Michael Schmitz <schmitzmic@xxxxxxxxx> · Mon, 19 Jul 2021 15:15:44 +1200

Hi Brad,

Am 19.07.2021 um 08:59 schrieb Brad Boyer:
On Mon, Jul 19, 2021 at 07:47:19AM +1200, Michael Schmitz wrote:
Somewhere in entry.S is

addql   #8,%sp
addql   #4,%sp

- is that faster than

lea     12(%sp),%sp ?

On the 68040 the timing can depend on the other instructions around
it. Each of those addql instructions is listed as 1 and 1 for
fetch/execute, while that lea is listed as 2 and 1L+1 meaning that
it could potentially be faster depending on the behavior of the
instruction that preceded it thorough the execute stage.

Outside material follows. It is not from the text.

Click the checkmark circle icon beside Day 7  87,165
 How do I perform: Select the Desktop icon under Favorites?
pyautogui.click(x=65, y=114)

That one
free cycle if the stage is busy (due to the 1L) could make it
effectively faster since the first addql would have to wait that
extra cycle in that case.

On the 68060, it looks like the lea version is the clear winner,
although the timing description is obviously much more complicated
and thus I might have missed something. From a quick look, it
seems that lea takes the same time as just the first addql.

On CPU32, the lea version loses due to the extra 3 cycles from
the addressing mode, even though the base cycles of lea are the
same as for addql (2 cycles each). The lea might be even worse
if it can't take advantage of overlapping the surrounding
instructions (1 cycle before and 1 after).

Those are the only ones I already have the documentation in my
hands. I haven't checked older classic cores or coldfire, but
it does seem like it is specific to each chip which is faster.

Obviously both versions would be the same size (2 words).

Thanks, best leave it as is then.

Cheers,

	Michael